START EXTRACTED INFORMATION

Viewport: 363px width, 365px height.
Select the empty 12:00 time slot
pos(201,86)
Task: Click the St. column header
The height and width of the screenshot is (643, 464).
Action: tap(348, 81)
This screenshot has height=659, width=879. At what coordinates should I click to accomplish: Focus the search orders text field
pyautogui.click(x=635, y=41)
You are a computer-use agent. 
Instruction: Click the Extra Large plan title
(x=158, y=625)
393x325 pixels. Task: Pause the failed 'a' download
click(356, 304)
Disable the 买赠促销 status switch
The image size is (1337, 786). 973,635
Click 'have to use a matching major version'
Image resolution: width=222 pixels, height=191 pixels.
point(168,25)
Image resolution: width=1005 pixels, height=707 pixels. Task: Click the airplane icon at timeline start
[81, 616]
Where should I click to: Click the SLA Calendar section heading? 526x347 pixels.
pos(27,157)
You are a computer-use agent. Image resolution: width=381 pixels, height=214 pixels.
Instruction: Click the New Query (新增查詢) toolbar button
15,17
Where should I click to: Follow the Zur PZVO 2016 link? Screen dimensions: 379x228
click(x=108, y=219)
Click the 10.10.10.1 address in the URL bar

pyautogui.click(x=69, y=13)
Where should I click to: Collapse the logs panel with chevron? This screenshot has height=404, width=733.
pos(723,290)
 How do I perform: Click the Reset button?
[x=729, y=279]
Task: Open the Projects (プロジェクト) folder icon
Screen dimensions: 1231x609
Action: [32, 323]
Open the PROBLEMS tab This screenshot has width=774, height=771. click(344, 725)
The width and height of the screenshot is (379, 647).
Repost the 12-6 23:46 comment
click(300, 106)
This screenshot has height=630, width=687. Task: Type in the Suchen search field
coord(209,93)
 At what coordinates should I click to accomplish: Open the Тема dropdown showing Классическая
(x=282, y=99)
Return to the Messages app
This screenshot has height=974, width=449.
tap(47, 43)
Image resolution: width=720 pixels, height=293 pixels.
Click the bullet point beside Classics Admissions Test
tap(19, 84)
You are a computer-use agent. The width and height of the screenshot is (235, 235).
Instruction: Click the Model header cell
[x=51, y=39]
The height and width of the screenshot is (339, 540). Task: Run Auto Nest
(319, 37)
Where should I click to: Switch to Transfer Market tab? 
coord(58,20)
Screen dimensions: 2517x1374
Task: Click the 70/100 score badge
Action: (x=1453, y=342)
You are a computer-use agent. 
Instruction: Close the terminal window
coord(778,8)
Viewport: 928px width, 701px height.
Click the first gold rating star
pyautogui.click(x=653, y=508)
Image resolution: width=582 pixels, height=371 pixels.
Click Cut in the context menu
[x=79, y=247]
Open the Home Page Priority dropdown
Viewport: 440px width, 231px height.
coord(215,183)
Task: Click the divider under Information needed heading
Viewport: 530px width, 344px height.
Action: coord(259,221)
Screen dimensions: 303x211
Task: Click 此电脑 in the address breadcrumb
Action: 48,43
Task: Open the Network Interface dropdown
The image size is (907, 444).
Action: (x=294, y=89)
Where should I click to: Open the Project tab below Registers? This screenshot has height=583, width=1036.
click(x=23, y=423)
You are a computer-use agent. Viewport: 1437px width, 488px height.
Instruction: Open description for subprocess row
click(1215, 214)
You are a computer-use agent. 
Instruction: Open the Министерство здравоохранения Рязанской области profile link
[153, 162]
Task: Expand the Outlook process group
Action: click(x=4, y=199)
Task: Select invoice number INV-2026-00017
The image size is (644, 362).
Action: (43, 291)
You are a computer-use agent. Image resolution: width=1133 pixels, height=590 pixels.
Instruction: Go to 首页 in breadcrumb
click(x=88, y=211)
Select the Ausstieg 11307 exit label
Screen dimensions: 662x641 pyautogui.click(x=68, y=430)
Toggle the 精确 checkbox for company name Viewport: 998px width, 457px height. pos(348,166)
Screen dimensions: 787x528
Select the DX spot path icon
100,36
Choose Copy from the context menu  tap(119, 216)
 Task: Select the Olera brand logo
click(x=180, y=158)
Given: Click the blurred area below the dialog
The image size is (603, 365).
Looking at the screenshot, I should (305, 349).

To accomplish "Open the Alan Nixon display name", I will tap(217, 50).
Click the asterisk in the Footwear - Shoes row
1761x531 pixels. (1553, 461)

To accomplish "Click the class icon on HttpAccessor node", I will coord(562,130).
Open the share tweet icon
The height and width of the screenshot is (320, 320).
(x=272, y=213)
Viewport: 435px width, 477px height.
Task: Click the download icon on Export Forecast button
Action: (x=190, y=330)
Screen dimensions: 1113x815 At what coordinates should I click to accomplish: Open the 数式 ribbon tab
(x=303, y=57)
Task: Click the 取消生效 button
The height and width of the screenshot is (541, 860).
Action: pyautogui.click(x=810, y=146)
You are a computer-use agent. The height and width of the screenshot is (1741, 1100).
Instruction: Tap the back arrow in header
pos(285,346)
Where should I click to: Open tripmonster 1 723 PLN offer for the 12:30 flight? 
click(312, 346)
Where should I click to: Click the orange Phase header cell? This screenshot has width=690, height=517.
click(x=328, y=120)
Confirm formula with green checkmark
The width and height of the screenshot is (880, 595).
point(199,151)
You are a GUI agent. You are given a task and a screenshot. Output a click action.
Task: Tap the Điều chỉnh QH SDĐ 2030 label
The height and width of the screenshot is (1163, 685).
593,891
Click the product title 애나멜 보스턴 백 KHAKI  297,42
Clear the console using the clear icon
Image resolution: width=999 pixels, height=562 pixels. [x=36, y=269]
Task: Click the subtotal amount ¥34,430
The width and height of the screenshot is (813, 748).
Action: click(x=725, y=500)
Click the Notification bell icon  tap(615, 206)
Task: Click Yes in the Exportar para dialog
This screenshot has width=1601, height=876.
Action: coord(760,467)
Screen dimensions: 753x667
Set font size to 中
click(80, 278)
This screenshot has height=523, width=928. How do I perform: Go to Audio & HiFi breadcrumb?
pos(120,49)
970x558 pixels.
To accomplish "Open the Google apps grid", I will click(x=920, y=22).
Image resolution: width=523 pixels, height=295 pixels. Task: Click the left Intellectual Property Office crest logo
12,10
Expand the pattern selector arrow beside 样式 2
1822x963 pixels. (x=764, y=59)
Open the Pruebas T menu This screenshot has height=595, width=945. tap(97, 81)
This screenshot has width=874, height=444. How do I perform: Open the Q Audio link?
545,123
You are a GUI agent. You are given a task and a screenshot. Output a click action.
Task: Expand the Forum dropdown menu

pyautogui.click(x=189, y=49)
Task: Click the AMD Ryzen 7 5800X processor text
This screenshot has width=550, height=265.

END EXTRACTED INFORMATION

## WHAT IS NEEDED
Each line holding the word "agent" must be copied from the data.

## PROBLEM SOLUTION
You are a computer-use agent. 
You are a computer-use agent. Image resolution: width=381 pixels, height=214 pixels.
You are a computer-use agent. The width and height of the screenshot is (235, 235).
You are a computer-use agent. 
You are a computer-use agent. Viewport: 1437px width, 488px height.
You are a computer-use agent. 
You are a computer-use agent. Image resolution: width=1133 pixels, height=590 pixels.
You are a computer-use agent. The height and width of the screenshot is (1741, 1100).
You are a GUI agent. You are given a task and a screenshot. Output a click action.
You are a GUI agent. You are given a task and a screenshot. Output a click action.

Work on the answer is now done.